A57 is a major leap over A15 already so not much to do there but increase mhz as it shrinks and it should easily take over jaguar on cpu as even AMD has shown A57 almost makes their x86 server chips pointless for some cases already.
http://www.arm.com/products/processors/cortex-a50/cortex-a57-processor.php
A15's don't run over 1.9ghz mostly, so 2.5ghz+ and a perf/watt improvement (probably 3.5ghz+ by 10nm) will be far past jaguar's cpu perf. They will likely be applying almost everything from the 20/14/10nm shrinks to gpus. Intel isn't adding much to cpu either, as we need better gpu right now in mobile not cpu really. I can always use more power, just saying we only need to match jaguar cpu power then all can be added to gpu. A57 should match or beat it anyway and that isn't a CUSTOM one like Denver etc), so not much else is needed.
http://semiaccurate.com/forums/showpost.php?p=194897&postcount=224
IRIS 5100 is already 28w. Two more die shrinks easily puts that to 10w and you can probably cherry pick for far lower to get into a phone etc. Future chips will be helped by other advancements in tech that surround that chip also. Far faster memory etc in phones/tablets. You're thinking like everything else around it stays stagnate. Your 660m has todays memory, while 10nm's SOC's will have whatever we're using then. Your 660m doesn't have a large L4 type cache like Iris either. Like Intel's 22nm IRIS, 10nm SOCS will have a large cache that drastically improves bandwidth. Volta comes with 3D stacked edram type stuff, getting 1TB/s and it gets that to ALL memory on the card, not just on the chip, so where do you think a Volta mobile chip is? 100-200 or more? So where is the chip based on whatever Volta is replaced with? Maxwell is the first NV chip to have unified memory also, so we're talking Volta, and it's replacement. Software should catch up to hardware by then, so you have to account for that also.
http://images.bit-tech.net/news_images/2013/03/gtc-2013/Tegra%20Roadmap.jpg
If this is anywhere near accurate (and T3/T4/K1 all seem to be pretty close to what they've said), the Volta one should do pretty well with 3D memory, and the one past it surely is pretty dang good especially if it can use the same tech. You're talking two chips past Parker/T6 in that roadmap and parker already has 3D finfet. So rev3 of finfet/3d. There are many things at work here that will vault performance ahead on mobile vs. where they are today. The gpu/soc departments are working hand in hand now at Nvidia as they've mentioned many times before. Whatever your Maxwell brings for xmas will be on M1 in July next year.

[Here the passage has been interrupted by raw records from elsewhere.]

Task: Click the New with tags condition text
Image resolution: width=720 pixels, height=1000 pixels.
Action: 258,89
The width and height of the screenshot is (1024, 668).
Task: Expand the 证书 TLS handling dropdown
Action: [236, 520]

Whatever Volta brings a year later (2015 xmas) will be on V1 2016 July and so on. So we're talking Volta's V1 replacement in July 2017 (10nm) and made at TSMC, Samsung or Intel depending on how everything plays out. While I believe they will catch them, they don't have to. They just have to get close enough to cause people to NOT buy a console, as that person would already have the phone or tablet instead. You're just looking at the shrink of the chip and calling my statement bunk. In reality everything around it gets better too which helps this all come true. Not to mention game devs already know kepler (and ever rev of NV/AMD gpus) inside out, so no learning curve like a new console. As desktop becomes mobile that homework is already done the year before in discrete implementations.